英国伯明翰大学Krishnarajah Nirantharakumar团队分析了年轻女性生殖健康与晚年心血管疾病的相关性。2020年10月7日,该研究发表在《英国医学杂志》上。

为了探讨育龄女性的生殖因素与随后患心血管疾病的风险之间的相关性,研究组在Medline、Embase和Cochrane数据库中检索从成立到2019年8月31日的相关文献,结局为女性心血管疾病,包括缺血性心脏病、心力衰竭、外周动脉疾病和中风。

研究组共纳入32篇综述文章,评估了平均随访7-10年的多种危险因素。除3篇外,其他所有综述的质量都为中等。采用森林图和表格展示进行了叙述性证据的综合。

先兆子痫、死产和早产发生综合性心血管疾病的风险比为两倍;妊娠期高血压、胎盘早剥、妊娠期糖尿病和卵巢早衰为1.5-1.9倍;月经初潮早、多囊卵巢综合症、经产和过早绝经不到1.5倍。

母乳喂养时间越长,患心血管疾病的风险就越低。
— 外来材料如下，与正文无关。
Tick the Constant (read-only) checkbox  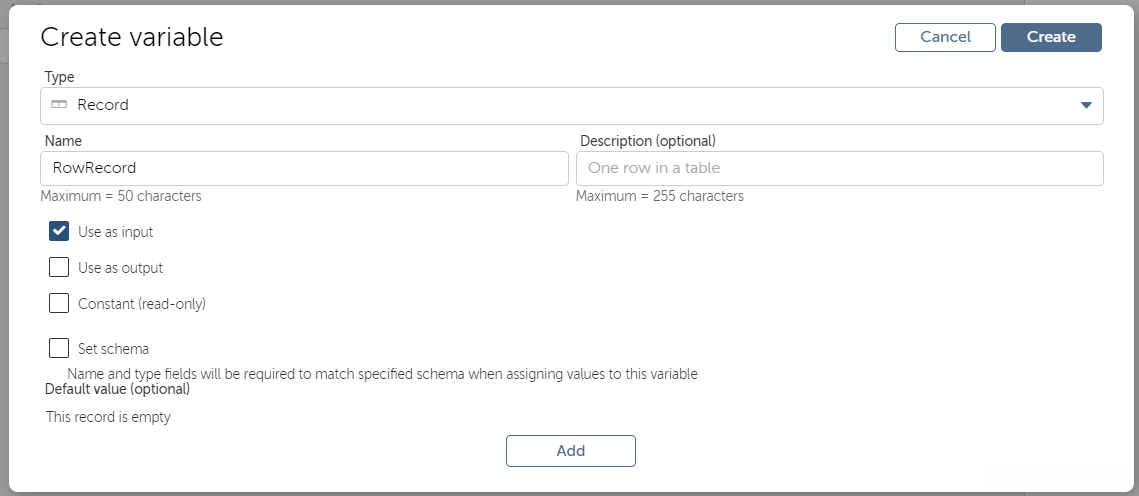(59, 303)
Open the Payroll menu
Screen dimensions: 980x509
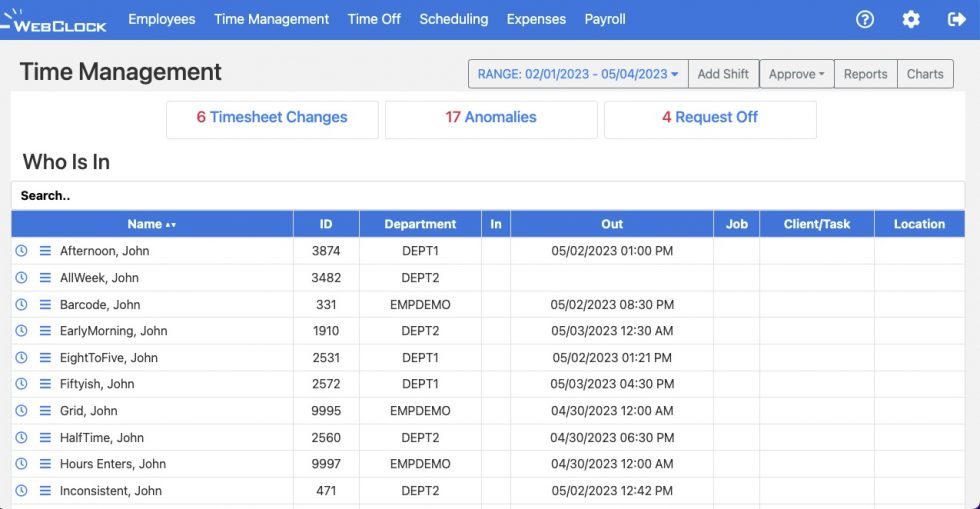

子痫前期、复发性子痫前期、妊娠糖尿病和早产发生缺血性心脏病的风险为两倍及以上;当前口服避孕药(雌激素和孕激素)、反复流产、卵巢早衰和更年期提前为1.5-1.9倍;早期流产、多囊卵巢综合征和更年期症状则低于1.5倍。

目前使用任何口服避孕药、子痫前期和复发性子痫前期发生中风的风险为两倍及以上;当前口服复合避孕药、妊娠糖尿病和早产为1.5-1.9倍;而流产、多囊卵巢综合征和更年期症状则不到1.5倍。子痫前期发生心力衰竭的风险为四倍。心血管疾病的预后与目前仅使用孕酮避孕、使用非口服激素避孕药或生育治疗之间没有关联。

研究结果表明,从月经初潮到更年期,生殖因素与女性心血管疾病显著相关。

附:英文原文

Title: Association between the reproductive health of young women and cardiovascular disease in later life: umbrella review

Author: Kelvin Okoth, Joht Singh Chandan, Tom Marshall, Shakila Thangaratinam, G Neil Thomas, Krishnarajah Nirantharakumar, Nicola J Adderley

Issue&Volume: 2020/10/07

Abstract:

Objective To consolidate evidence from systematic reviews and meta-analyses investigating the association between reproductive factors in women of reproductive age and their subsequent risk of cardiovascular disease.

Design Umbrella review.

Data sources Medline, Embase, and Cochrane databases for systematic reviews and meta-analyses from inception until 31 August 2019.
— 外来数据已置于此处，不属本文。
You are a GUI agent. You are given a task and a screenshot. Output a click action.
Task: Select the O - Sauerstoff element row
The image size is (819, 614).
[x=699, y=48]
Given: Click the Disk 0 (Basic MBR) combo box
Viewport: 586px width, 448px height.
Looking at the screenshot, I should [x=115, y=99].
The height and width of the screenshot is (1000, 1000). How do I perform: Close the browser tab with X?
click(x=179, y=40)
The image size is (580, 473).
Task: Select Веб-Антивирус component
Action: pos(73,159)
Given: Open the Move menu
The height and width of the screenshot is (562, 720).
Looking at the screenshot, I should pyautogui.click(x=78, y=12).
Review methods Two independent reviewers undertook screening, data extraction, and quality appraisal. The population was women of reproductive age. Exposures were fertility related factors and adverse pregnancy outcomes. Outcome was cardiovascular diseases in women, including ischaemic heart disease, heart failure, peripheral arterial disease, and stroke.
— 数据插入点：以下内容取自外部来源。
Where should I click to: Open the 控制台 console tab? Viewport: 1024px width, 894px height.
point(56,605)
Results 32 reviews were included, evaluating multiple risk factors over an average follow-up period of 7-10 years. All except three reviews were of moderate quality. A narrative evidence synthesis with forest plots and tabular presentations was performed. Associations for composite cardiovascular disease were: twofold for pre-eclampsia, stillbirth, and preterm birth; 1.5-1.9-fold for gestational hypertension, placental abruption, gestational diabetes, and premature ovarian insufficiency; and less than 1.5-fold for early menarche, polycystic ovary syndrome, ever parity, and early menopause. A longer length of breastfeeding was associated with a reduced risk of cardiovascular disease. The associations for ischaemic heart disease were twofold or greater for pre-eclampsia, recurrent pre-eclampsia, gestational diabetes, and preterm birth; 1.5-1.9-fold for current use of combined oral contraceptives (oestrogen and progesterone), recurrent miscarriage, premature ovarian insufficiency, and early menopause; and less than 1.5-fold for miscarriage, polycystic ovary syndrome, and menopausal symptoms. For stroke outcomes, the associations were twofold or more for current use of any oral contraceptive (combined oral contraceptives or progesterone only pill), pre-eclampsia, and recurrent pre-eclampsia; 1.5-1.9-fold for current use of combined oral contraceptives, gestational diabetes, and preterm birth; and less than 1.5-fold for polycystic ovary syndrome. The association for heart failure was fourfold for pre-eclampsia. No association was found between cardiovascular disease outcomes and current use of progesterone only contraceptives, use of non-oral hormonal contraceptive agents, or fertility treatment.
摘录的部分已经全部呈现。